WHAT TO WORK ON →
A. In the excerpt about Cooksley, where did he go on sabbatical leave in 1981?
B. Rewrite the excerpt about Cooksley from "In 1973-1974 he" to "the Medical Sciences.", putting "liver protein synthesis" in place of "hepatic protein synthesis".

** EXCERPT PROVIDED follows **

In 1973-1974 he worked on regulation of hepatic protein synthesis at the Clinical Research Centre, Harrow, UK as the Nuffield Travelling Fellow for Australia in the Medical Sciences.
He was appointed Senior Lecturer in 1975 and subsequently Associate Professor in Medical Biochemistry from 1979 to 1988 at the University of Queensland with research interests in cobalamin metabolism, hepatic drug metabolism and auto-immune hepatitis. He was appointed Director of the Clinical Research Centre, Royal Brisbane Hospital Foundation and Professor at the University of Queensland from 1987-2002. On returning from England in 1974 Cooksley had an NHMRC grant and when he went to renew it, the Chairman (an RACP Fellow) read out one of the referee's reports and said "if Dr. Cooksley continues to work in this area he is not just wasting his time he is wasting his life". His Head of Dept said "you must work on the most important problem in your discipline". Cooksley decided that was hepatitis B, but not many at that time was working in hepatitis B. However, he went to the National Institutes of Health, Bethesda, Maryland in 1981 on sabbatical leave which was one of the few places researching hep B. He subsequently was involved in research on the immunopathology of chronic hepatitis B and chronic hepatitis C and enjoyed an international reputation on chronic hepatitis. He was Convenor of 3rd International Meeting on Hepatitis C and Related Viruses, 5th International Meeting on Hepatitis D and 7th International Meeting on Hepatitis C and was Chairman of the Steering Committee on the Control of Infectious Diseases in Asia.
Cooksley’s major research interests were in pathogenesis and treatment of chronic hepatitis. He has more than 200 publications in the international literature, gave numerous oral presentations at scientific meetings and has given over 170 invited lectures at international and national meetings. His publications have been cited more than 12,000 times in the international literature.
On his retirement he was appointed Emeritus Professor at The University of Queensland.

** End of EXCERPT PROVIDED **
** INPUT DATA follows **

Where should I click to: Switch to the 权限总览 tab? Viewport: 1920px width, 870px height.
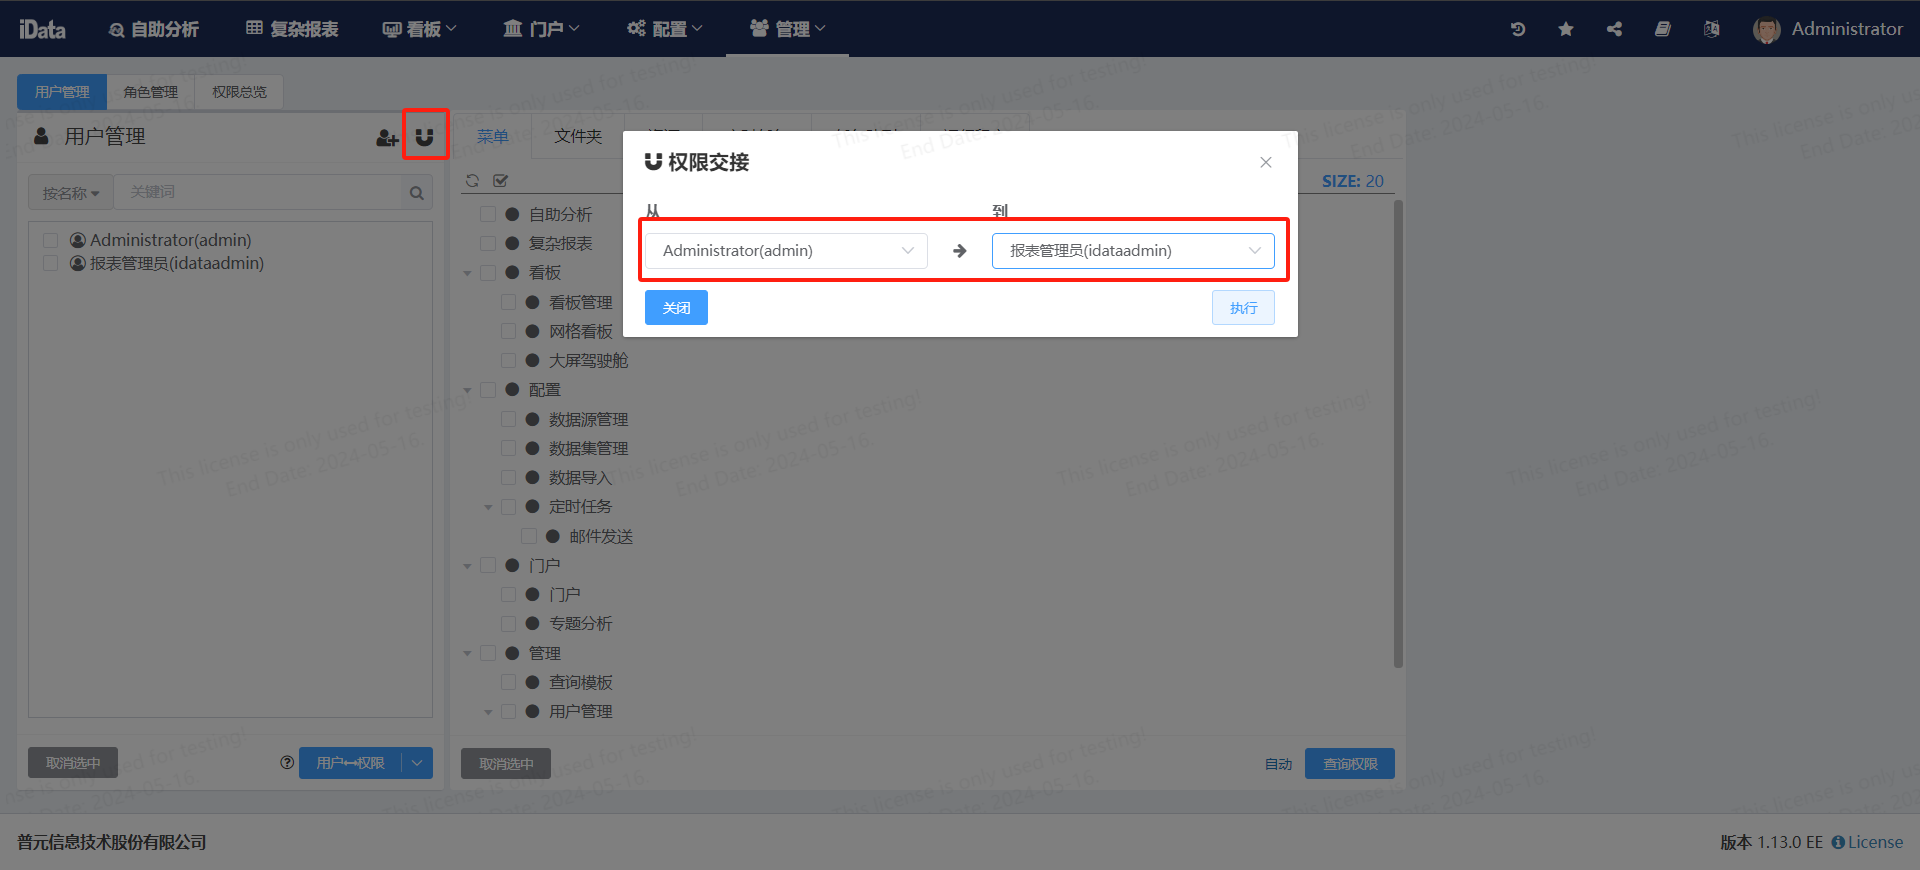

** End of INPUT DATA **

YOUR RESPONSES →
A. The National Institutes of Health in Bethesda, Maryland.

B.
In 1973-1974 he worked on regulation of liver protein synthesis at the Clinical Research Centre, Harrow, UK as the Nuffield Travelling Fellow for Australia in the Medical Sciences.